What should you consider before opening a Lifetime Isa?

The main benefits of the Lifetime Isa are the free Government 25 per cent bonuses on up to £4,000 per year paid in, and the flexibility of being able to save for a first home and retirement at once.

Whether these advantages are actually meaningful to you personally depends on whether they are outweighed by any or some of the many drawbacks highlighted by financial experts. 

Ask yourself the following questions:

Are you prepared to risk losing a quarter of your savings – including the bonuses and any interest or investment growth you have built up to date – if you need to make an emergency withdrawal?

That’s a hefty loss, so you need to be sure you’re ready to lock up your money until you buy a home or are on the verge of retirement.

Are you planning to empty your Lifetime Isa pot when you buy a home?

After you’ve passed the milestone of buying a home, the Lifetime Isa turns into an inferior retirement product when compared with a workplace pension.

Auto-enrolment rules mean employers have to pay into your pension. That means you’ll be forgoing free money by sticking with a Lifetime Isa instead of squeezing the maximum contributions possible out of your employer between the point when you buy a home and your retirement.

The Lifetime Isa is only a decent retirement savings vehicle for the self-employed, who don’t receive employer contributions towards their pension.   

Are you planning to use a Lifetime Isa for five years and are you ready to take the plunge into investing and its risks?

If you are planning to buy a home within five years, it makes sense to open a cash Lifetime Isa and grab any bonuses going during that period. Any period shorter than this is less than the timescale financial advisers traditionally recommend for investing over saving.

But stick with cash for any longer than that and you are missing the opportunity for better returns.

The hard work and risks of investing are practically invisible to people saving into workplace pensions. The vast majority are in a default fund, and don’t have to think much about how their investments are managed.

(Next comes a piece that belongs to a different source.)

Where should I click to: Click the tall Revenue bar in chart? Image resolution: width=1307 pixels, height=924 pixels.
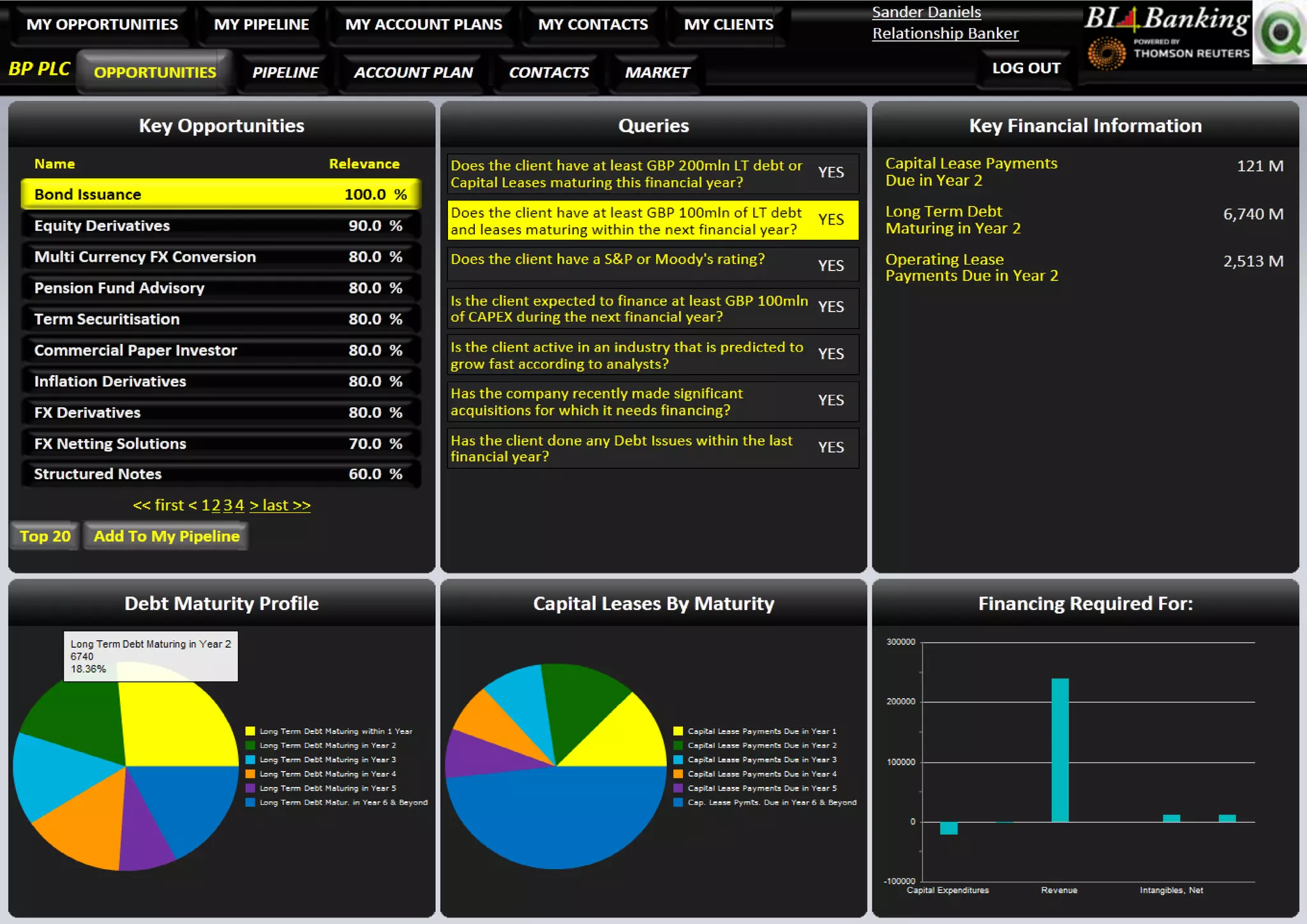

If you intend to hold an investment Lifetime Isa, you will have to be more proactive and knowledgeable.

Many financial experts think one of the biggest risks of the Lifetime Isa is that young people will simply open a cash version and stick with it, potentially losing thousands of pounds of investment returns over the decades.

That’s on top of missing employer contributions into a pension, if they hang onto their Lifetime Isa as a retirement product after buying a home.

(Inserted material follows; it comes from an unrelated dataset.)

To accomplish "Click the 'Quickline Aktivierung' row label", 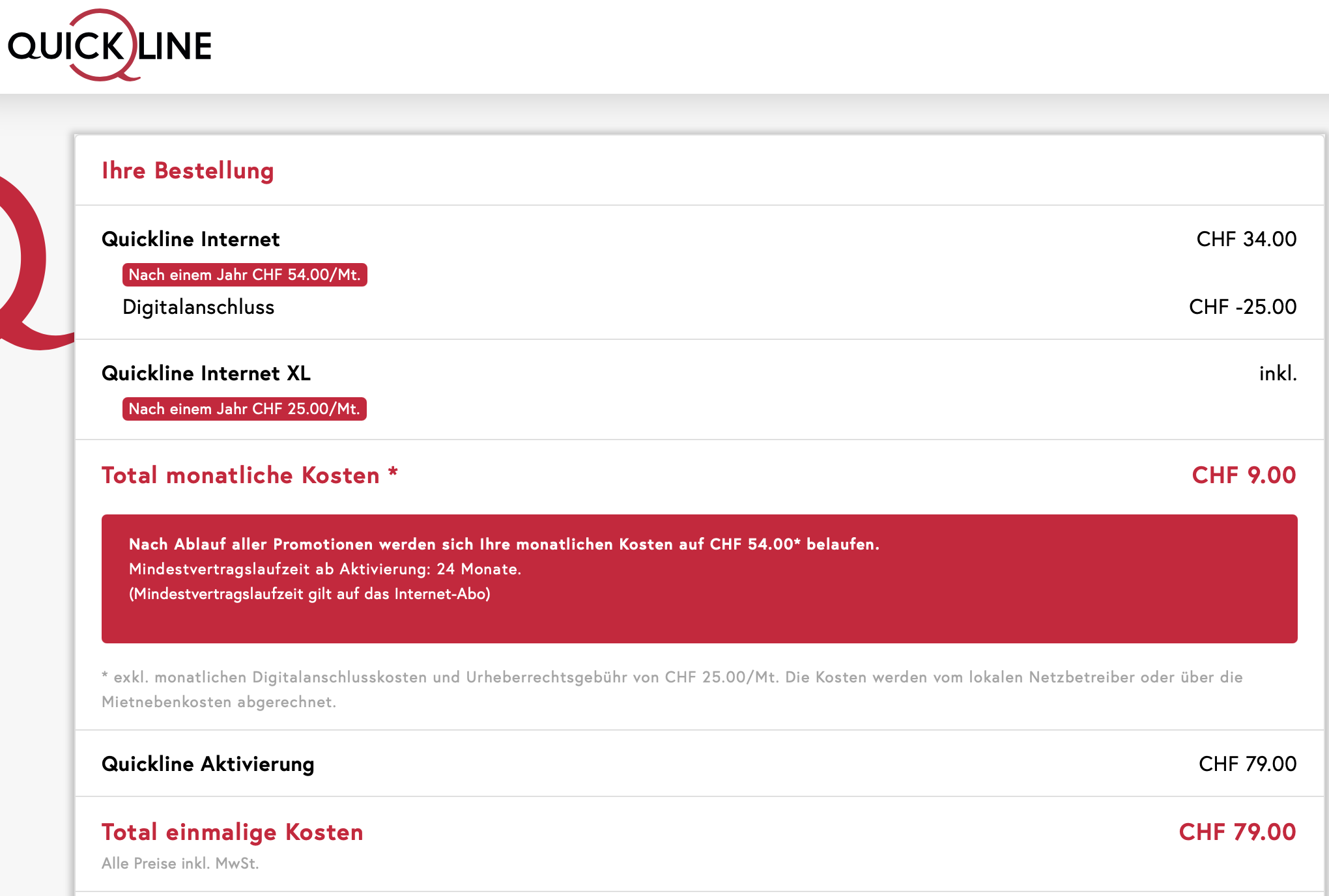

Might you need to fall back on benefits at any point in your life?

Lifetime Isa savings will be taken into account if you ever need to claim benefits, but pension savings are not included in the assessment.

If you are in a weak financial situation or in the kind of precarious employment where you might have to rely on state benefits at some time in the future, any savings you build up will be protected in a pension pot.

What income tax rate are you on?

The Government pays tax relief on contributions to pension pots, in line with the principle that we all save for retirement out of untaxed income. 

It does this based on income tax rates of 20 per cent, 40 per cent or 45 per cent. So if you earn too little to pay income tax or are on the basic rate of 20 per cent, the Lifetime Isa bonus is a fair deal, especially if your primary goal is to buy a home. 

But if you are on the 40 per cent or 45 per cent rate, you will get more money from the Government if you stick with saving into a pension.

Your Lifetime Isa fund will be tax-free when you eventually withdraw it, but your payments into the pot come from taxed income. The Lifetime Isa bonus evens the field for basic rate taxpayers, but not for those on the higher rates.

With pensions, higher rate taxpayers get an extra boost at the outset from more tax relief – increasing the size of the initial fund which then benefits even more from investment compound growth.

Pension withdrawals will be taxed as income in retirement, but many people end up on a lower rate in retirement than when they were earning a salary, so the overall system works in their favour.